Goodbye, Pivotal Tracker
I just learned (through this article) that Pivotal Tracker is shutting down for everyone except enterprise customers. I’ve been using Pivotal Tracker for only slightly less time than I’ve been working with Rails. In the beginning I didn’t appreciate it. It was ugly. I didn’t understand the words it used. It was rigid. Eventually that changed.
Bugs didn’t get pointed, which made the team extremely aware of the cost of defects. Chores didn’t either, and that urged our team to break things down into user-oriented functionality, so that it would “count”. The “automatic” sprint planning was imperfect, but it tempered our unrealistic expectations of what we could get done. You could even create releases and it would predict if they were on track.

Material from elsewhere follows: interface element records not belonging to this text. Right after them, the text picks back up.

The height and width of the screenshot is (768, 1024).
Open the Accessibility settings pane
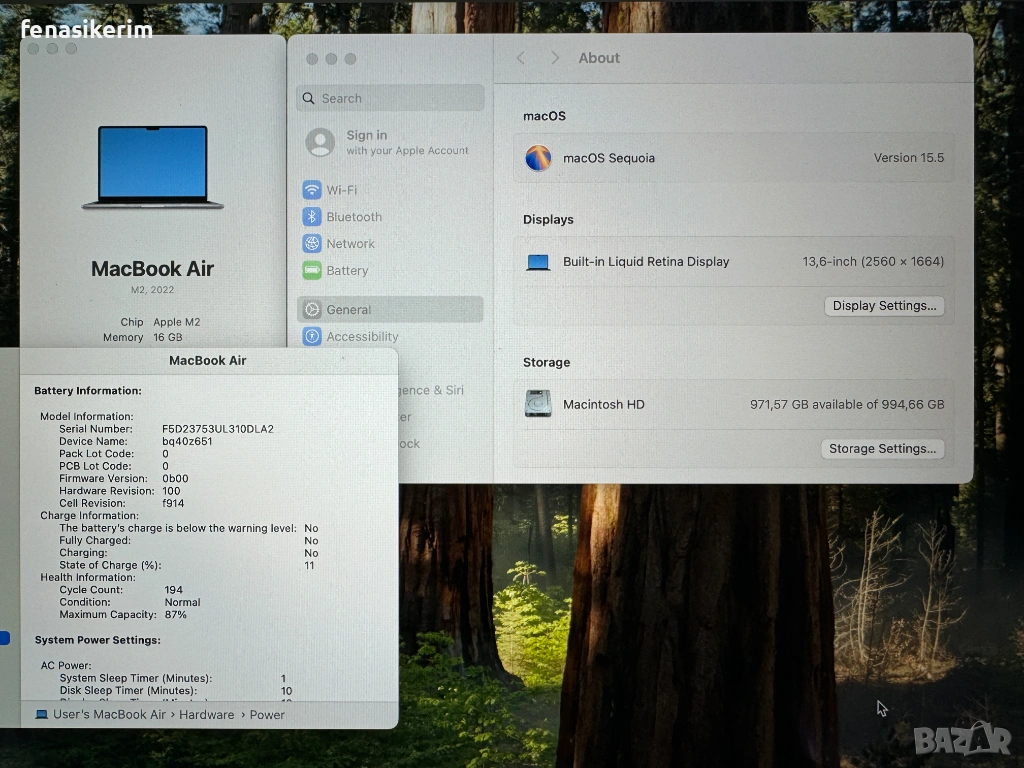(x=362, y=337)
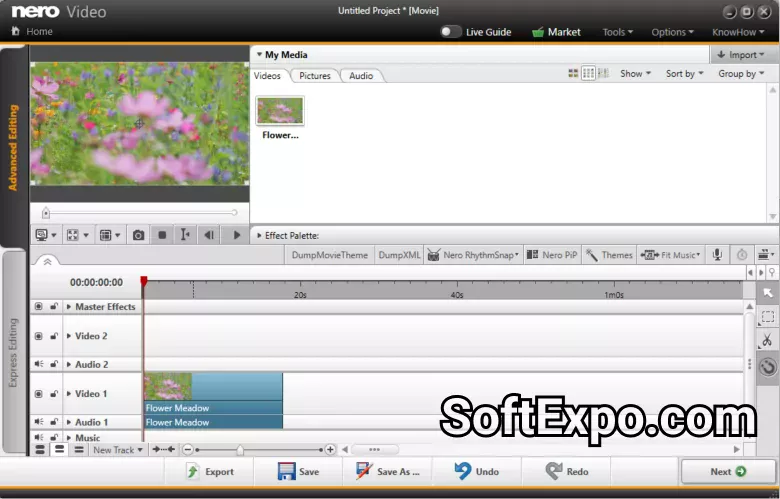This screenshot has width=780, height=499.
Task: Switch to the Pictures tab
Action: [x=314, y=76]
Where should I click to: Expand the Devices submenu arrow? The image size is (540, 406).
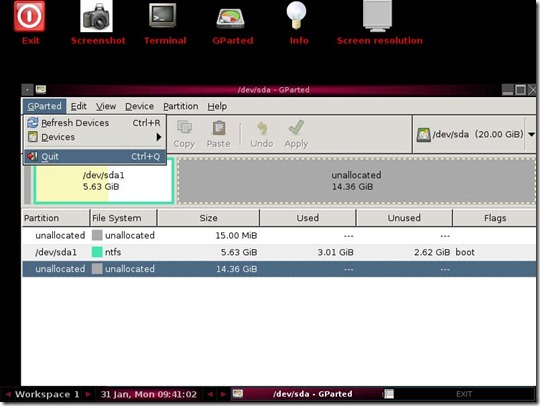[159, 137]
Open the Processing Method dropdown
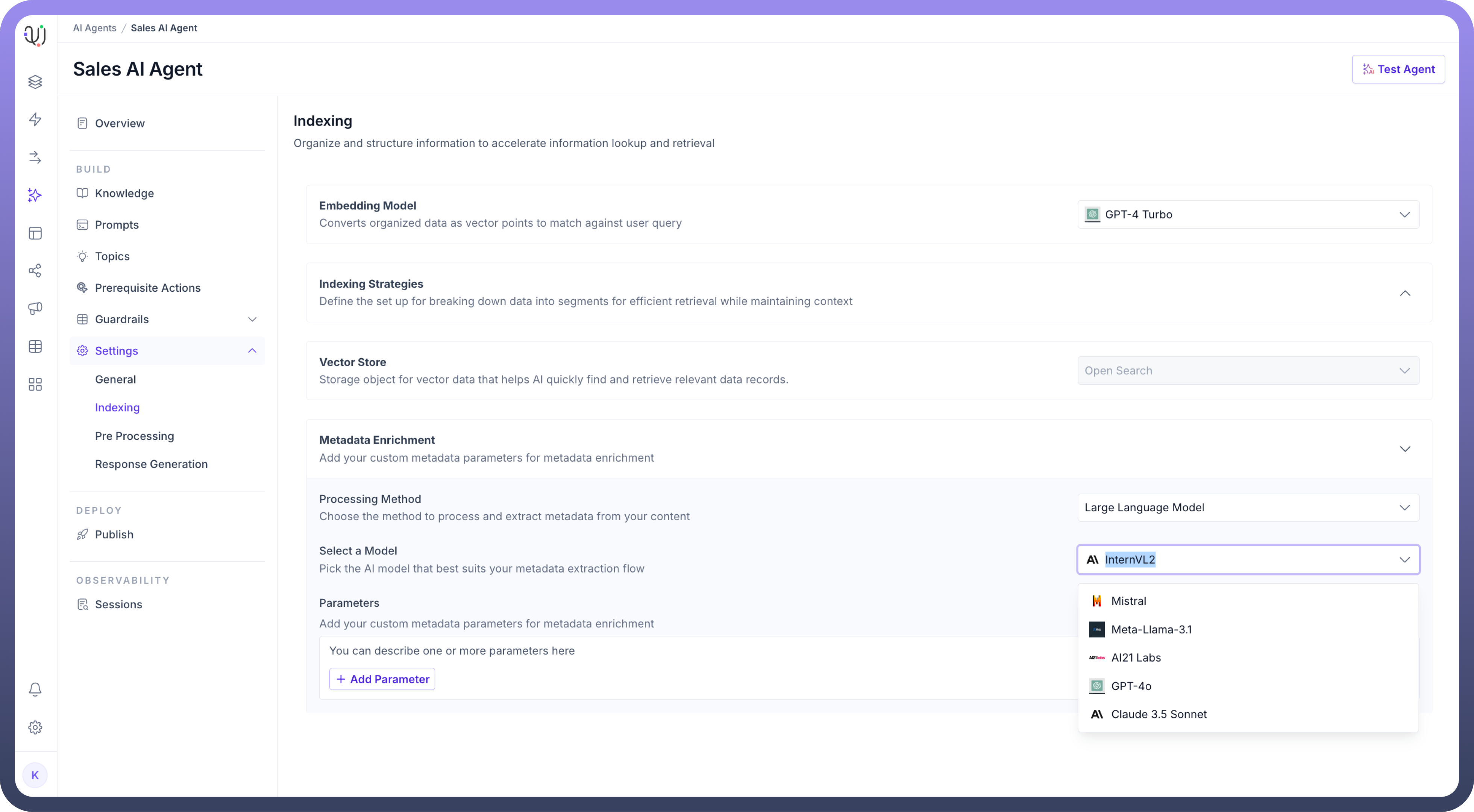Viewport: 1474px width, 812px height. pyautogui.click(x=1247, y=508)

The tool was far from perfect. Compared to Linear, its GitHub integration was extremely limited. The UI felt stuck in the 90s and the UX was awkward. Pointing tickets isn’t for everyone, and Pivotal Tracker focused too hard on projecting estimates. Planning larger projects wasn’t great. I can’t imagine using it on a truly large team.
In retrospect, I appreciate its opinionated design. It wasn’t trying to be everything to everyone. It was trying to tell you how to do software development, and it made deviating from that awkward. I hope that someday someone makes another Pivotal Tracker, except it has my opinions.